Dale Boca

“Dale boca a una piedra y te dirá que tiene sed”. Así reza el antiguo dicho coreano. ¡Cuánta verdad! Creo que el significado de esta perla de sabiduría concentrada está más que claro. Vamos, que está super clarinete. No seré yo quien insulte la inteligencia de los lectores explicando lo obvio…

No cuela, ¿eh? Pues no: el dicho es perfectamente apócrifo. ¡Dale Boca! es el grito de arenga a Boca Juniors, el equipo de fútbol más popular de Argentina y el que yo seguía cuando era hincha de éste o de aquél.

Los que leemos Efe Eme tenemos dos deditos de frente.
Es una pena que una revista de música tan honesta y vocacional tenga carácter minoritario. Es sintomático del estado de las cosas. El relativo consuelo es que estamos juntos y escuchamos buena música. Somos una elite de melómanos, una especie de club exclusivo. ¡Vaya!
A la crisis cultural generalizada se suma la mía personal.
En los ’80 no tenía un duro –me lo gastaba todo en drogas- y había un montón de discos que me apetecía tener. Solamente me compraba uno por año: el de Prince. El pequeño gran hombre tenía el honor de ser el único artista que me estimulaba más que los estimulantes.
En los ’90 rompí con los enganches: eso me hizo sentir bien.
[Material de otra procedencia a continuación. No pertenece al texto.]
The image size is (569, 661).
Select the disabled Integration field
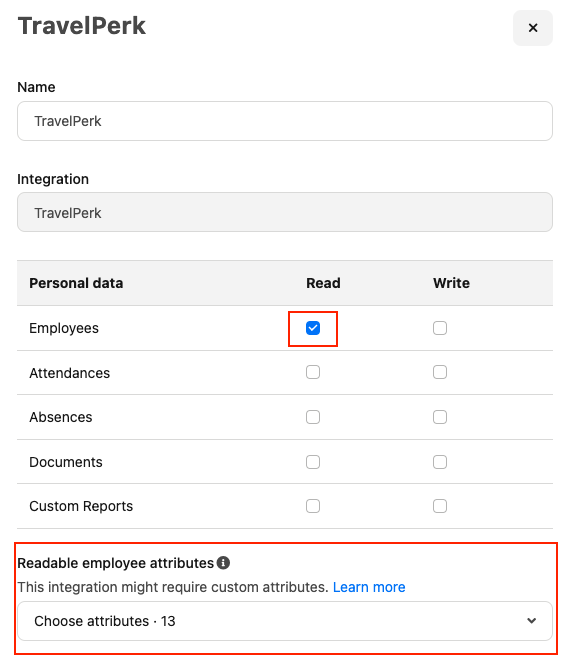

Las cosas comenzaron a irme mucho mejor. A partir de entonces el dinero me alcanza para comprar los discos que quiera. ¡Pero no sé que comprar!

Hay un puñado de artistas cuyos álbumes me agencio a ciegas, o sea a sordas: Rosa Passos, Nick Lowe, Georgie Fame, Jorge Drexler, Snoop Dog, Rubén Rada, Niña Pastori, Tony Bennett, Zebda, Los Lobos, John Pizzarelli, Diana Krall, Ivy, Harry Connick Jr., Wilco, Jay-Z, Leon Russell, Bob Dylan, Andrés Calamaro…..(Ariel me lo regala: desde aquí te doy las gracias, campeón.)

Voy a la tienda de discos con la lista de la compra y muchas veces salgo con las manos vacías. Claro, tengo que comprar los discos allí donde me dejen escucharlos. El otro día fui a Discos Cien, de Barcelona, con tiempo por delante y el noble propósito de investigar a unos quince grupos de rock de tipo indie/alternativo. Este no, este tampoco, este suena a lo de toda la vida, estos creen que han descubierto la pólvora, nada por aquí, nada por allí… ¿Soy yo o son ellos? En mi corazón sigue fresco el deseo de encontrar músicas nuevas que me entusiasmen, pero la cosa está un poco negra.
Al final di con alguien que me gustó: Adam Green, que también toca en una banda llamada The Moldy Peaches. El tío recuerda un poco a Jonathan Richman, aunque su estilo ingenuo y despojado transmite más relax, es más melódico, resulta menos deliberado. Más allá de cualquier comparación, este pibe mola un puñao. Escucho su disco una y otra vez y me va gustando más y más. Altamente recomendable.
Costó, pero la vieja magia volvió a funcionar.